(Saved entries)

* * * *

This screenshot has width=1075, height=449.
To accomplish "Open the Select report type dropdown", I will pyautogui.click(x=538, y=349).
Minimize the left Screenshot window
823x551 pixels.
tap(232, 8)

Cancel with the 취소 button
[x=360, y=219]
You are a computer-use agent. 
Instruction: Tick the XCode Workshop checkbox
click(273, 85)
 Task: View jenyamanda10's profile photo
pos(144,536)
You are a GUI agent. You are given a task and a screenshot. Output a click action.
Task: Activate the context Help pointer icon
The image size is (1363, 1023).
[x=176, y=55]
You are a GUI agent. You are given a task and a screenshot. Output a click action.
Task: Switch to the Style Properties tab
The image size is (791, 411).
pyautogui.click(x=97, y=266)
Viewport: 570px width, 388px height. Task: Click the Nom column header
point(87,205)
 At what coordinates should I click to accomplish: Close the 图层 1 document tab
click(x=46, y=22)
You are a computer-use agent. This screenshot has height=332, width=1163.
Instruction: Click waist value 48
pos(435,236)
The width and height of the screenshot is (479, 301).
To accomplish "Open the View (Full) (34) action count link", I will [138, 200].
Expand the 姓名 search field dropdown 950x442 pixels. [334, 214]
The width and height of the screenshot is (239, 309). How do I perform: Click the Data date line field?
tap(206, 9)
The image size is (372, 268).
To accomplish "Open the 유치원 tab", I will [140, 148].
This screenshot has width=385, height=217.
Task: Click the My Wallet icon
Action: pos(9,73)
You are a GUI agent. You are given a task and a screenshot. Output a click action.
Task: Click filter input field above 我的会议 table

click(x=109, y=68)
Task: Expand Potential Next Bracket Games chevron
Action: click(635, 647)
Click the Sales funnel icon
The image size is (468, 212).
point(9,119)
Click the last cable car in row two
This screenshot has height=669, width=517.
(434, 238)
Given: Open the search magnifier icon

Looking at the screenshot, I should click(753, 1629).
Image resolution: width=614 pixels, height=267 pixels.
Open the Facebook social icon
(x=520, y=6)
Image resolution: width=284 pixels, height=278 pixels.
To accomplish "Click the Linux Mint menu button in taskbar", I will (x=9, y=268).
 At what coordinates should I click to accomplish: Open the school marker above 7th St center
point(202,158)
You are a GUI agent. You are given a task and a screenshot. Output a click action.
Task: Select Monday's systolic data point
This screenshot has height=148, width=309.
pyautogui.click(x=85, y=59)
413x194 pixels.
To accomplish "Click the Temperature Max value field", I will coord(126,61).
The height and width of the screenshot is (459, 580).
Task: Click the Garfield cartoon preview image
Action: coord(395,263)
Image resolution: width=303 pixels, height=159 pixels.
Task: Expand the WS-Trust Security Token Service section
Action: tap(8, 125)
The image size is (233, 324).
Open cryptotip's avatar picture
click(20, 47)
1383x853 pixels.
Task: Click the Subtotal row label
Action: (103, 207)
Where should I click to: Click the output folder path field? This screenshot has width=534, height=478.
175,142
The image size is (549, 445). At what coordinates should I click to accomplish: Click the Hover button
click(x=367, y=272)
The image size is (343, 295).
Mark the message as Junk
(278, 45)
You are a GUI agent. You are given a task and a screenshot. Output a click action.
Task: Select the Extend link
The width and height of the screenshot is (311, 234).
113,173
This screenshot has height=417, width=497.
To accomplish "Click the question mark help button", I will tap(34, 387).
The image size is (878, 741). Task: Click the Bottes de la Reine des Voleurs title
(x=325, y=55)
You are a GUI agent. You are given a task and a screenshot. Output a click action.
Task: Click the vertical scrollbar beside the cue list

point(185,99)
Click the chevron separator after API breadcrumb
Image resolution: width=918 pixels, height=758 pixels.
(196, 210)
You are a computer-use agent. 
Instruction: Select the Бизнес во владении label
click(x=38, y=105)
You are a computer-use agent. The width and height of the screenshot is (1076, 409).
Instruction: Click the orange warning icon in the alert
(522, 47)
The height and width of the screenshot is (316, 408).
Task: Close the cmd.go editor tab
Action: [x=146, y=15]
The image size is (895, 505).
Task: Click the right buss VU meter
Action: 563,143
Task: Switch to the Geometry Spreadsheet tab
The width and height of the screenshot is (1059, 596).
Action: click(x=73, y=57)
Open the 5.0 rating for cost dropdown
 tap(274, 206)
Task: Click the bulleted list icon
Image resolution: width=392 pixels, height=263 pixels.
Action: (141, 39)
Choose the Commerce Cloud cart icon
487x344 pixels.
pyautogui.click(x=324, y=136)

* * * *

EXERCISE BRIEF:
Nothing but lines that contain "computer" should appear in the answer. Copy each from the records.

RESPONSE:
You are a computer-use agent. 
You are a computer-use agent. This screenshot has height=332, width=1163.
You are a computer-use agent. 
You are a computer-use agent. The width and height of the screenshot is (1076, 409).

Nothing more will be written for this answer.